Game Development Reference
In-Depth Information
Using multiple channels
If you want a character to say lines that synchronize to a soundtrack, then
you must first record the dialogue, then use a sound editor to analyse the
sound, calculating at what time the mouth must form the shapes that
apply to particular phrases. If you have carefully modelled the mouth
positions and are ready to create some breathtaking character animation,
then it will be frustrating to know that if you want to raise the character's
eyebrow or shut their eyes, you will have to model an entire set of heads
with the eyes shut and all the different mouth positions. Without this set
your model cannot both talk and blink at the same time. Not a very
satisfactory state of affairs. This is when groups come to the rescue.
If you move a set of points around the mouth but make no movement
at all to the eyes, then dealing with this set of targets independently of the
eyes will have no effect on the eye movement. Similarly, a set of targets
that move the vertex locations in the eyes and no other points can be
handled independently. One way to achieve this is to create a subset of
the mesh that includes point indices into the target mesh or pointers to
vertices in the target mesh along with the morph targets' vertex locations.

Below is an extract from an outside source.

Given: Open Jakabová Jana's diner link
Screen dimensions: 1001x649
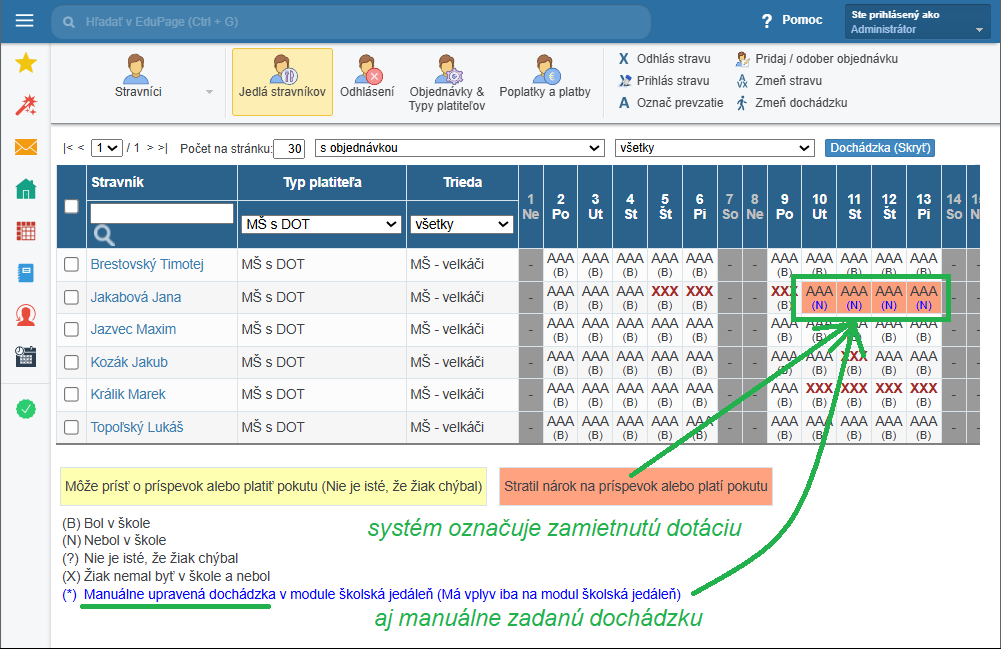Looking at the screenshot, I should point(136,297).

The vertex locations of the final mesh are a combination of the original
vertex locations and the deformations created from interpolating the key
positions for each group. This technique has much to commend it, since
it gives the animator a great deal of control in a very intuitive way without
any significant performance hit.
Summary
In this chapter we learned how to allow the animator to use carefully
modelled shape animation within a real-time engine. Using morph targets
allows animation at the vertex level in a highly controlled way and allows
for the repetition of regularly used shapes. It doesn't suffer from a great
performance hit, since we are dealing with transformations at the vertex
level rather than the pixel level. A 2000-polygon character rarely uses
more than 300 vertices in a face. The transformation of these 300 vertices
takes a small fraction of the time it takes to paint a 640
480 pixel display.
It is worth adding morph facilities to any character animation engine for no
other reason than to allow for the manipulation of faces and hands.